Part of a data file
++++++++++
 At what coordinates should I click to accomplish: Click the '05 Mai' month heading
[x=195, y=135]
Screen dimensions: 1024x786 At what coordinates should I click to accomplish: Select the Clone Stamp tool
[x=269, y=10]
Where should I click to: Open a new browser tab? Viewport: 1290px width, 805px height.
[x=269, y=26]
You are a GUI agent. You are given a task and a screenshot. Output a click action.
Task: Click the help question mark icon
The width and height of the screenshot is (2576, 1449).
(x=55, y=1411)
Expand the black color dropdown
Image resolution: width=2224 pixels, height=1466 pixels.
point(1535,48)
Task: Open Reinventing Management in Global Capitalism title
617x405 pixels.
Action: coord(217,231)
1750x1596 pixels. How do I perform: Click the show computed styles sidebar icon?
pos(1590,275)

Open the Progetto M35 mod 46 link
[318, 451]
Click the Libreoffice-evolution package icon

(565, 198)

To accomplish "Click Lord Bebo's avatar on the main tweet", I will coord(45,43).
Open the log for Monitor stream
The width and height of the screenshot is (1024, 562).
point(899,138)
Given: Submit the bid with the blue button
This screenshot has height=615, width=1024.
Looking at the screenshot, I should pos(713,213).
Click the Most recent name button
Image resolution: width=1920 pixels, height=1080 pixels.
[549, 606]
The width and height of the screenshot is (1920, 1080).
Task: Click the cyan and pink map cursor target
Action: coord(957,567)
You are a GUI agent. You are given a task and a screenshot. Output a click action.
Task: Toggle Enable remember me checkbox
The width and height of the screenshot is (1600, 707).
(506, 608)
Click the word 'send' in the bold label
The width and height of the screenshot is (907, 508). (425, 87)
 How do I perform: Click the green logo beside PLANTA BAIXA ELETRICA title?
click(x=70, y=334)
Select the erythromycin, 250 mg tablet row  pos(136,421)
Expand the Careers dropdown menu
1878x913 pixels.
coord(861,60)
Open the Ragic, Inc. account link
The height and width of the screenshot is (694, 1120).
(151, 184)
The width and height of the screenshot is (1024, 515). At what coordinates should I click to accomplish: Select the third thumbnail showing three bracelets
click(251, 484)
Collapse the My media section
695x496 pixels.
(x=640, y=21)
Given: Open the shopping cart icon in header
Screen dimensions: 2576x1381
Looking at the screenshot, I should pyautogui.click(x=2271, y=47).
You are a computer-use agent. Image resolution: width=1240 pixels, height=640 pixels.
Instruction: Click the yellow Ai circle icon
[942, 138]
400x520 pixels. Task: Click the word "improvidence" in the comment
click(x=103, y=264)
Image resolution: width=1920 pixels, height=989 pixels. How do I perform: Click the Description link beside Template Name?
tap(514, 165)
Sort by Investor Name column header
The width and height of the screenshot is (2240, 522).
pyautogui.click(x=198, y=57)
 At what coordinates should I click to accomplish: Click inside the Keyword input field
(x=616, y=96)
++++++++++
# SET PROBLEM:
Reproduce every row above word for word.

# TASK SOLUTION:
 At what coordinates should I click to accomplish: Click the '05 Mai' month heading
[x=195, y=135]
Screen dimensions: 1024x786 At what coordinates should I click to accomplish: Select the Clone Stamp tool
[x=269, y=10]
Where should I click to: Open a new browser tab? Viewport: 1290px width, 805px height.
[x=269, y=26]
You are a GUI agent. You are given a task and a screenshot. Output a click action.
Task: Click the help question mark icon
The width and height of the screenshot is (2576, 1449).
(x=55, y=1411)
Expand the black color dropdown
Image resolution: width=2224 pixels, height=1466 pixels.
point(1535,48)
Task: Open Reinventing Management in Global Capitalism title
617x405 pixels.
Action: coord(217,231)
1750x1596 pixels. How do I perform: Click the show computed styles sidebar icon?
pos(1590,275)

Open the Progetto M35 mod 46 link
[318, 451]
Click the Libreoffice-evolution package icon

(565, 198)

To accomplish "Click Lord Bebo's avatar on the main tweet", I will coord(45,43).
Open the log for Monitor stream
The width and height of the screenshot is (1024, 562).
point(899,138)
Given: Submit the bid with the blue button
This screenshot has height=615, width=1024.
Looking at the screenshot, I should pos(713,213).
Click the Most recent name button
Image resolution: width=1920 pixels, height=1080 pixels.
[549, 606]
The width and height of the screenshot is (1920, 1080).
Task: Click the cyan and pink map cursor target
Action: coord(957,567)
You are a GUI agent. You are given a task and a screenshot. Output a click action.
Task: Toggle Enable remember me checkbox
The width and height of the screenshot is (1600, 707).
(506, 608)
Click the word 'send' in the bold label
The width and height of the screenshot is (907, 508). (425, 87)
 How do I perform: Click the green logo beside PLANTA BAIXA ELETRICA title?
click(x=70, y=334)
Select the erythromycin, 250 mg tablet row  pos(136,421)
Expand the Careers dropdown menu
1878x913 pixels.
coord(861,60)
Open the Ragic, Inc. account link
The height and width of the screenshot is (694, 1120).
(151, 184)
The width and height of the screenshot is (1024, 515). At what coordinates should I click to accomplish: Select the third thumbnail showing three bracelets
click(251, 484)
Collapse the My media section
695x496 pixels.
(x=640, y=21)
Given: Open the shopping cart icon in header
Screen dimensions: 2576x1381
Looking at the screenshot, I should pyautogui.click(x=2271, y=47).
You are a computer-use agent. Image resolution: width=1240 pixels, height=640 pixels.
Instruction: Click the yellow Ai circle icon
[942, 138]
400x520 pixels. Task: Click the word "improvidence" in the comment
click(x=103, y=264)
Image resolution: width=1920 pixels, height=989 pixels. How do I perform: Click the Description link beside Template Name?
tap(514, 165)
Sort by Investor Name column header
The width and height of the screenshot is (2240, 522).
pyautogui.click(x=198, y=57)
 At what coordinates should I click to accomplish: Click inside the Keyword input field
(x=616, y=96)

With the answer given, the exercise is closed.